AFM surface scan of freshly isolated immature and mature, and, serum-free (ITS) and growth factor-treated (ITS-FGF2-TGFβ1) cultured articular cartilages. Roughness analysis (seeTable 2) revealed that mature cartilages and samples treated with growth factors were smoother than immature cartilages or control samples. In addition, we also note that in surface scans, mature and growth factor-treated (ITS-FGF2-TGFβ1) cartilage appeared more fibrous and exhibit a less dimpled appearance than immature or cultured immature (ITS) cartilages.

Fig. 4

Biotribological analysis of articular cartilage explants. The coefficient of friction (CoF) was measured for freshly isolated immature (7-day-old) and mature (>18 month old) cartilages, and, in vitro cultured growth factor-treated and untreated immature cartilages (see Materials and Methods). The CoF of freshly isolated mature cartilages was significantly higher than their immature counterparts (P < 0.01). The CoF of growth factor-treated explants (ITS-FGF2-TGFβ1) was also significantly higher than untreated (ITS) explants (P < 0.01). The CoF of growth factor-treated cartilage explants increased approximately 3-fold (P < 0.05) following in vitro culture for 21 days compared to freshly isolated immature tissue.

Fig. 5

Collagen type I expression during in vivo and in vitro articular cartilage developmental maturation.
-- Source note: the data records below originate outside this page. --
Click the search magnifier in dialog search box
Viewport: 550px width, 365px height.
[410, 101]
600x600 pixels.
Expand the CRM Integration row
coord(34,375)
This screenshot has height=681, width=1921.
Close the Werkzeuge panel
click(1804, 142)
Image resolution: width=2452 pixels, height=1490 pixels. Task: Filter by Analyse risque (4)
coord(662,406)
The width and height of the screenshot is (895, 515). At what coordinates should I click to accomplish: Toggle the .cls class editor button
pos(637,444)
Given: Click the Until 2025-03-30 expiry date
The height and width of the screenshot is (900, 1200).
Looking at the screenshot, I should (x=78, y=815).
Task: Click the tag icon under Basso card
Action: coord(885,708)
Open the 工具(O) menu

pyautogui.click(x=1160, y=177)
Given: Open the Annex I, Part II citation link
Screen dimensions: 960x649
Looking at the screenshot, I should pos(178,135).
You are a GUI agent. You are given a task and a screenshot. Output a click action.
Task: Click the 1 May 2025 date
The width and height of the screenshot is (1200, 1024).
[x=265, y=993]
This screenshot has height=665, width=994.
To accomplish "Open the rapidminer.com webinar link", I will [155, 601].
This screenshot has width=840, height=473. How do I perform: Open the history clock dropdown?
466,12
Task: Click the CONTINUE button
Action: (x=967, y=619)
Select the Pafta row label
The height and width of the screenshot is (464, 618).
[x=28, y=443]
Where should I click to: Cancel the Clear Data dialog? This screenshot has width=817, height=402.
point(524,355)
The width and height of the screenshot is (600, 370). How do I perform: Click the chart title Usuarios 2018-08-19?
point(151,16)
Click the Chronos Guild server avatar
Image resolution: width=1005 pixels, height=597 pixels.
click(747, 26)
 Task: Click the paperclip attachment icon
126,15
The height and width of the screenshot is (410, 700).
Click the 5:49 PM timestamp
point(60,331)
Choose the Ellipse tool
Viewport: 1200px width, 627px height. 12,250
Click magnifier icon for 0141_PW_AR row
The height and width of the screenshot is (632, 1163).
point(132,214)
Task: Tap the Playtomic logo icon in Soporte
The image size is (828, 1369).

In freshly isolated tissue, labelling for anti-collagen type I antibodies was observed as a broad and diffuse surface layer, and, localised as a thinner layer at the surface in mature cartilage (A). Labelling in cartilage explants cultured in serum-free (ITS) or growth factor medium (ITS-FGF2-TGFβ1) was more intense and was consolidated at the surface of these cartilages. Bar equals 50 μm. The ratio of collagen type IαI (in nanograms) normalised to 18S rRNA (in nanograms) is shown (B). Transcript levels of collagen type IαI decrease approximately 3-fold (P < 0.05) as cartilage matures, but following in vitro experimental maturation transcript levels increase approximately 6-fold compared to serum-free cultured (ITS) cartilage explants (P < 0.02).